Os ministros do Supremo Tribunal Federal decidiram não se reunir com o presidente Jair Bolsonaro até que ele reconheça oficialmente o resultado das eleições de domingo (30/10), informa a jornalista Monica Bergamo, da Folha de S.Paulo.
Segundo o jornal, André Mendonça e Kassio Nunes Marques, ambos indicados ao Supremo por Bolsonaro, já tinham confirmado que compareceriam ao encontro, mas os demais concordaram que não vão ao Planalto por enquanto.
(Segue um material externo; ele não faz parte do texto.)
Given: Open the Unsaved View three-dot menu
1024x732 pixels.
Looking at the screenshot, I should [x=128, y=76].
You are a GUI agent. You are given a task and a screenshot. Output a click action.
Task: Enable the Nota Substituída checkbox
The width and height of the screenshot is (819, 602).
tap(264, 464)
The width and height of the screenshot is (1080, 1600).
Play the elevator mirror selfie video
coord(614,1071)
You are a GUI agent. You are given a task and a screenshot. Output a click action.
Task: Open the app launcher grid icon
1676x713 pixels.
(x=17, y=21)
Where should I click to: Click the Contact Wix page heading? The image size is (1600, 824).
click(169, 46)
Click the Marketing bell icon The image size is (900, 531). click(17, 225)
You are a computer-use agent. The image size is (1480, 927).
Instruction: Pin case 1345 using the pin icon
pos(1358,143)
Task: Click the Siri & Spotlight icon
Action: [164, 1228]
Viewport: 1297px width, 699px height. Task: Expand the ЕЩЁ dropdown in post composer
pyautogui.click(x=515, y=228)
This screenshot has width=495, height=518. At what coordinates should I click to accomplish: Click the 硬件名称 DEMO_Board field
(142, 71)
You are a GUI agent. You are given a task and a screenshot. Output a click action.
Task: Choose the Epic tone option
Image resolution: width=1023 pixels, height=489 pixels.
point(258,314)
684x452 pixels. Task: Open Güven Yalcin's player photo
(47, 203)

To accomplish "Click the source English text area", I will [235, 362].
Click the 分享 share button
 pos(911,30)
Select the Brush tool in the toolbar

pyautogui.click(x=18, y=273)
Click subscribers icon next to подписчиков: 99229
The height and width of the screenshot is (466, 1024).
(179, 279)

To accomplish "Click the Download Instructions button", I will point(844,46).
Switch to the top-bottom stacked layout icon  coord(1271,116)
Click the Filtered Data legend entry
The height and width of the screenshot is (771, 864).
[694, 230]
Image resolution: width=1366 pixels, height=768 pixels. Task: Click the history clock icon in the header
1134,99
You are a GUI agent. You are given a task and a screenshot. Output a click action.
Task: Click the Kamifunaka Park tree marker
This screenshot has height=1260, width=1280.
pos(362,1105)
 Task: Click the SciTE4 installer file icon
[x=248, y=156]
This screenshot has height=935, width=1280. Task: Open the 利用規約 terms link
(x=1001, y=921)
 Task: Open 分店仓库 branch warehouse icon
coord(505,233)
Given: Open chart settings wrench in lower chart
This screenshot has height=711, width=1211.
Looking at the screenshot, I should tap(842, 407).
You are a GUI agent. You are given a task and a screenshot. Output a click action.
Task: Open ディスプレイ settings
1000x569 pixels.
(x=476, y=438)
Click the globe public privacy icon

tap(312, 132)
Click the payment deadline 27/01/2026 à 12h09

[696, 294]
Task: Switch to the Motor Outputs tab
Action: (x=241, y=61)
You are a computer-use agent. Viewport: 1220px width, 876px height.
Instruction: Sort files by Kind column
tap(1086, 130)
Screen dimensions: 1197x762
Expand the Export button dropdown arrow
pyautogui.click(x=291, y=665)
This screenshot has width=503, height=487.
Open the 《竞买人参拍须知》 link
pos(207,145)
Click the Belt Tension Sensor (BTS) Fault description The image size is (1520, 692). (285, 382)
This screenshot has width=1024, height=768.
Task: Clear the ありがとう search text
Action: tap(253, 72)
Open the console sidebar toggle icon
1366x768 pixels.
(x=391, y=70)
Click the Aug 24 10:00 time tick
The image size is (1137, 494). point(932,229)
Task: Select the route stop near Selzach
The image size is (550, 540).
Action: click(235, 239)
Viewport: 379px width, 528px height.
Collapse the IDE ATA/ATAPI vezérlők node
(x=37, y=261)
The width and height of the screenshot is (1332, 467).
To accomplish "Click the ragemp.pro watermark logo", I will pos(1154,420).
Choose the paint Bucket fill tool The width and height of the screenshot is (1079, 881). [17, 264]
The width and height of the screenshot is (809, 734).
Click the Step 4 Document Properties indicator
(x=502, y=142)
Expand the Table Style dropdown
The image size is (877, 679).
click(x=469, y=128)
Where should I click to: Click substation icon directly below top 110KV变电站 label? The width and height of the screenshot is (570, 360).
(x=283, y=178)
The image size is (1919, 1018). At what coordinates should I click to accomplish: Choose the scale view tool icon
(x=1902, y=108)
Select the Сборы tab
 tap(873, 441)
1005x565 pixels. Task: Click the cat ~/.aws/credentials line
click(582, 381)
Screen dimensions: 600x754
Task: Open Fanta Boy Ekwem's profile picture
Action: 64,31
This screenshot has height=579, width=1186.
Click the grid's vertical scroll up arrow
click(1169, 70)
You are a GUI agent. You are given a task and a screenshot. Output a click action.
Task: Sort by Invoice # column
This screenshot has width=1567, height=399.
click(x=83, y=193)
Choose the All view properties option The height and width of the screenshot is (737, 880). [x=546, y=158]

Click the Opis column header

Alguns ministros suspeitam que o presidente pode chantageá-los pedindo um compromisso de anistia em inquéritos como condição para admitir a derrota nas eleições. Dois dias depois da divulgação do resultado, o presidente ainda não se manifestou. Um pronunciamento do presidente é aguardado para qualquer momento nesta terça-feira (1º/11).
Caos e desordem
Desde o anúncio do resultado das eleições, que confirmaram a vitória de Lula com 50,9% dos votos, contra 49,1% de Bolsonaro, apoiadores do presidente começaram a fazer barricadas em estradas pelo país.
A Polícia Rodoviária Federal, que no domingo das eleições estava parando ônibus em estradas no Nordeste e Norte do país, não tomou providências contra os apoiadores golpistas do presidente.
O ministro Alexandre de Moraes, então, deu uma liminar obrigando a PRF a agir, sob pena de responsabilização pessoal do diretor-geral da corporação, Silvinei Vasques, com possibilidade de afastamento e até prisão em flagrante por crime de desobediência. Todos os ministros da corte já referendaram essa decisão, exceto Mendonça e Nunes Marques.
Depois dessa decisão, Alexandre ainda emitiu um despacho reforçando que a ordem dada à PRF não desobriga as Polícias Militares, sob o comando dos estados, de atuar na liberação das vias.
Depois disso, vários governadores enviaram tropas de choque às rodovias e conseguiram desmanchar os bloqueios imediatamente, como em São Paulo, Rio de Janeiro, Minas Gerais e Rio Grande do Sul. Os três primeiros estados são governados por aliados de Bolsonaro.